"""

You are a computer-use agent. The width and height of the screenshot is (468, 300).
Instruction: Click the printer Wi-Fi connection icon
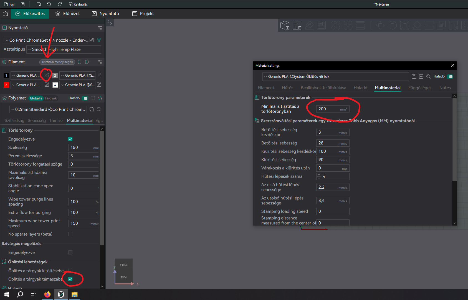click(x=99, y=40)
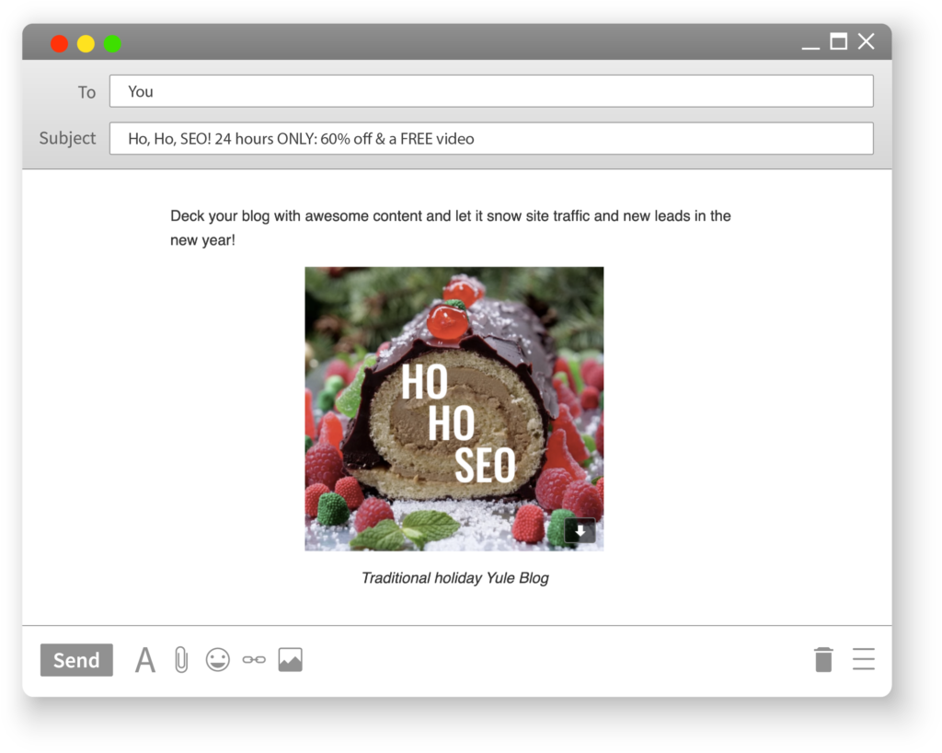Image resolution: width=942 pixels, height=753 pixels.
Task: Focus the To recipient field
Action: (491, 91)
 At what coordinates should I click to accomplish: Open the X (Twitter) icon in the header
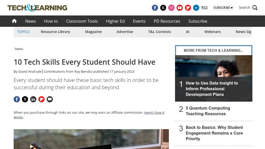pos(163,8)
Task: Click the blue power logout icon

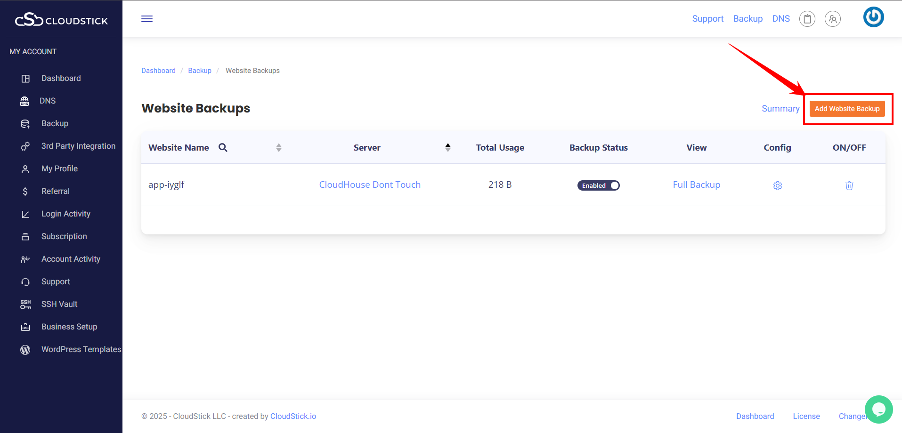Action: pyautogui.click(x=873, y=17)
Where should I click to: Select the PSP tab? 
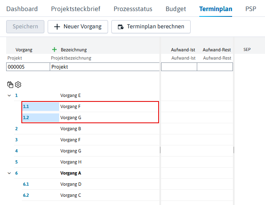pos(251,9)
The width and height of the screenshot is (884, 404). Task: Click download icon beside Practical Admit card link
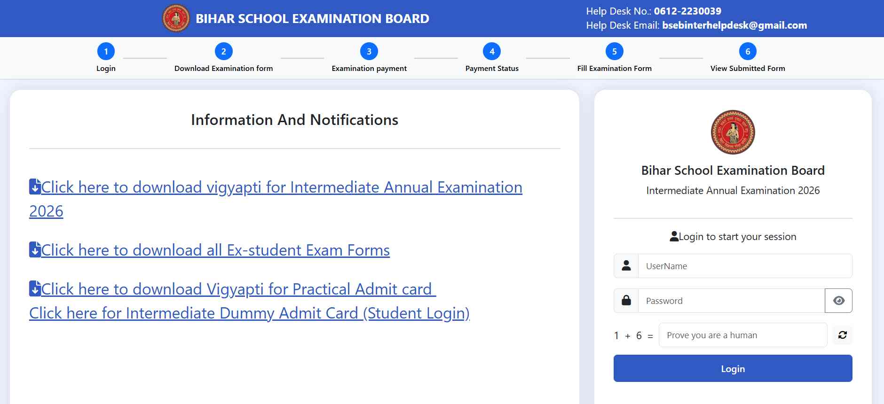point(34,288)
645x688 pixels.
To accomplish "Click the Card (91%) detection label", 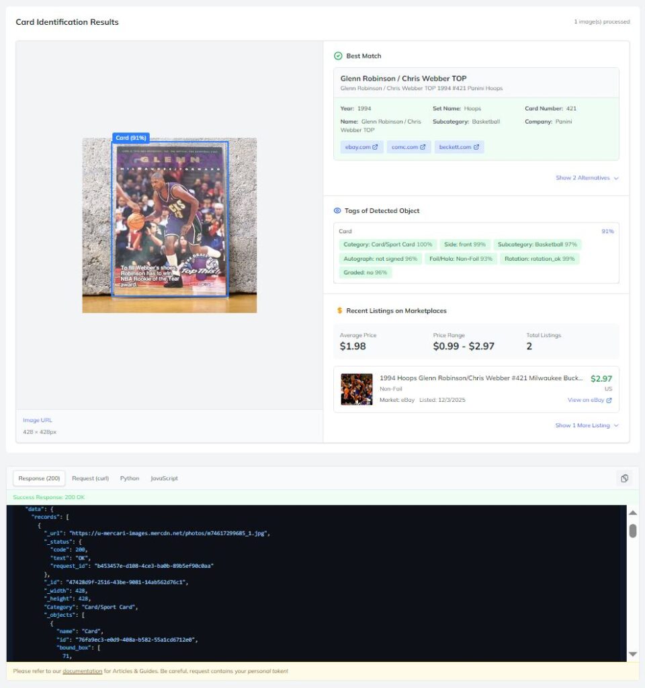I will (130, 138).
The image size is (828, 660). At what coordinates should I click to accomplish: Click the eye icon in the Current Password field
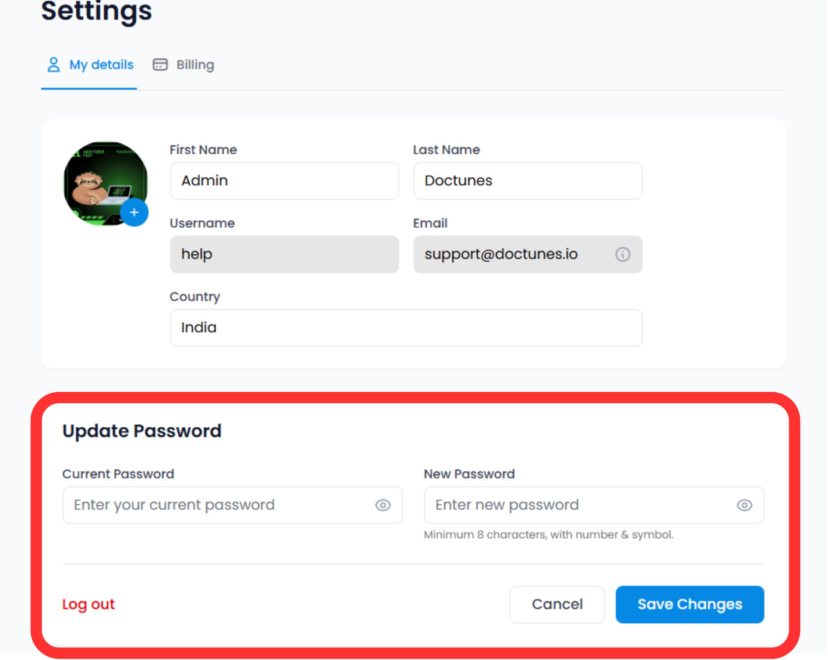pyautogui.click(x=383, y=505)
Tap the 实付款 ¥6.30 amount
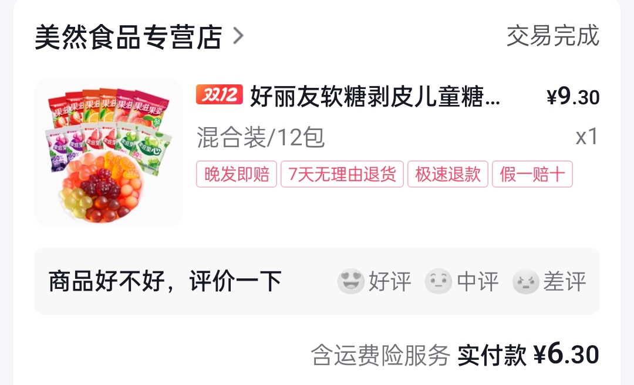This screenshot has height=385, width=634. point(528,355)
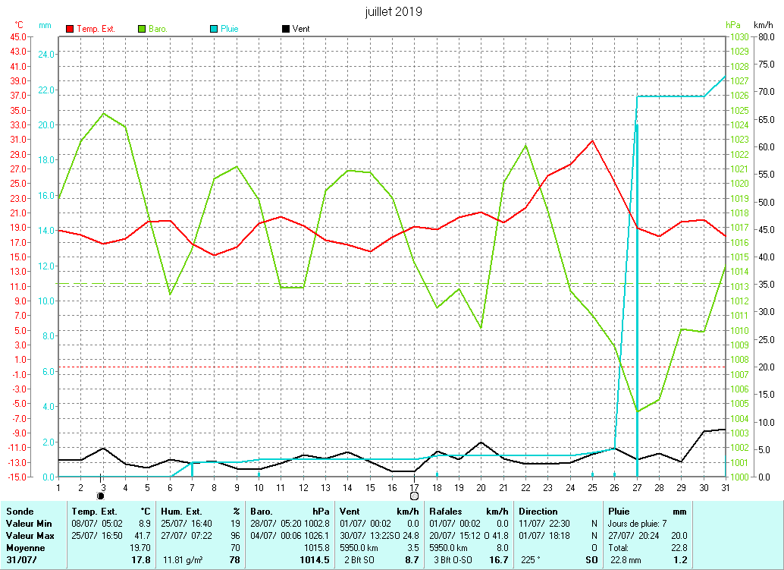Click the full moon icon below day 17
Viewport: 784px width, 570px height.
click(x=414, y=496)
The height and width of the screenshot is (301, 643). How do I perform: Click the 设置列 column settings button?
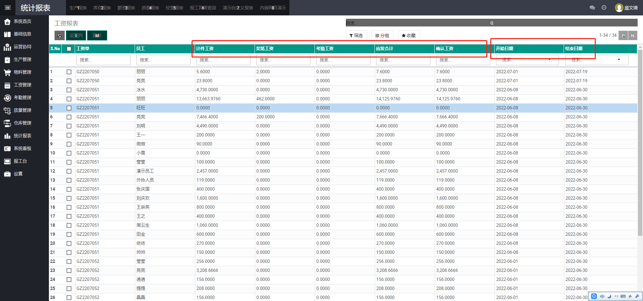(76, 35)
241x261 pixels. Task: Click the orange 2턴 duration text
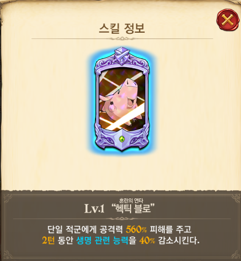click(x=49, y=240)
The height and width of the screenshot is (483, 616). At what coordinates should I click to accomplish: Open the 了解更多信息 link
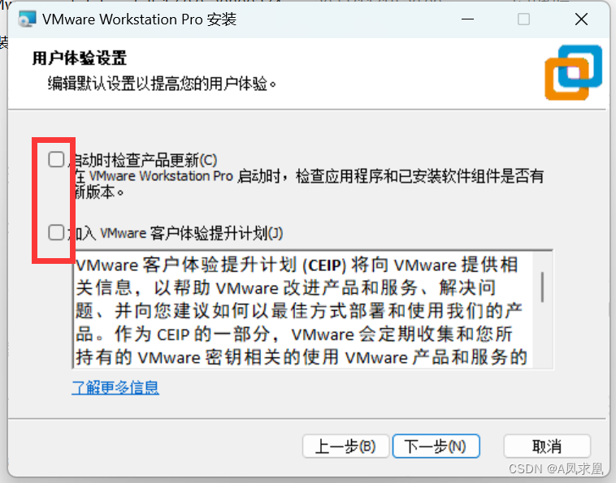[115, 388]
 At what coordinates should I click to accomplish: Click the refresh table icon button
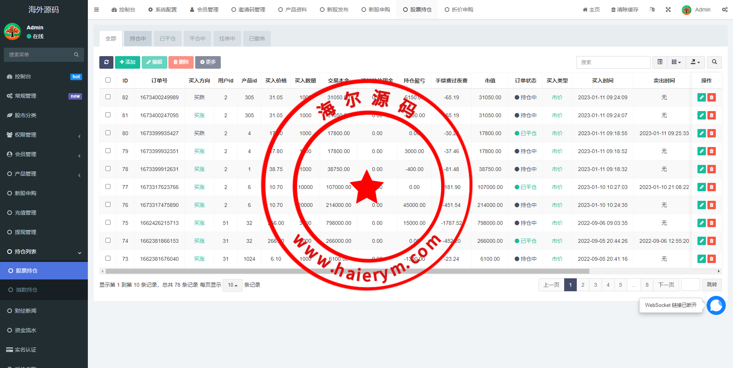(x=106, y=62)
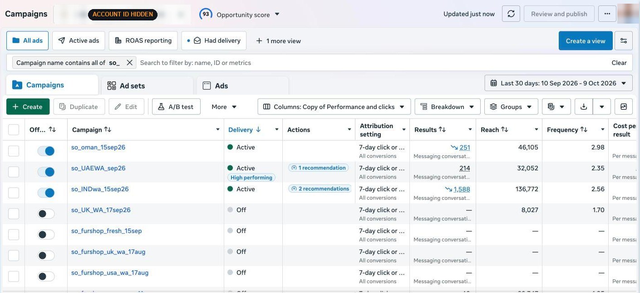Open the so_UAEWA_sep26 campaign link
Viewport: 640px width, 293px height.
[98, 168]
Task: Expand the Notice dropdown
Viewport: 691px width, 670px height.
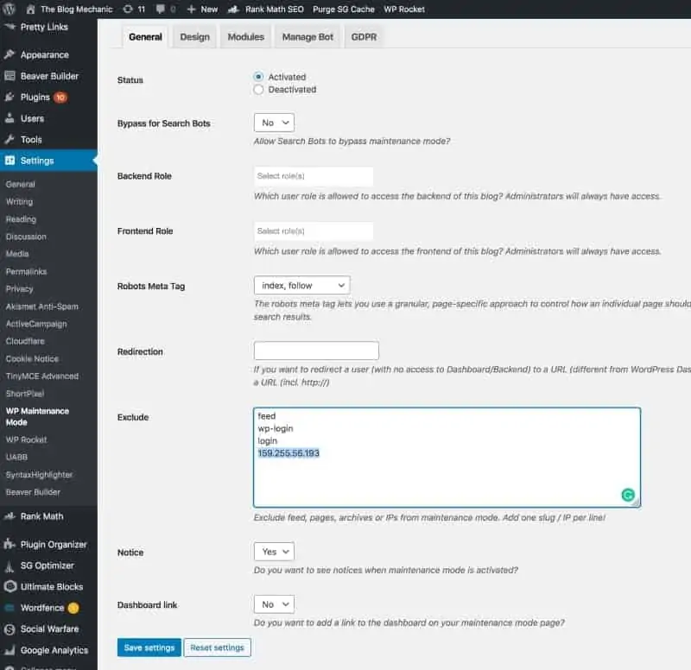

"""

Exercise. Copying starts at the line containing "Task: Expand the Notice dropdown" and ends at the last line of the material above; repeat only those lines exactly and omit the pictures.

Answer space.
Task: Expand the Notice dropdown
Viewport: 691px width, 670px height.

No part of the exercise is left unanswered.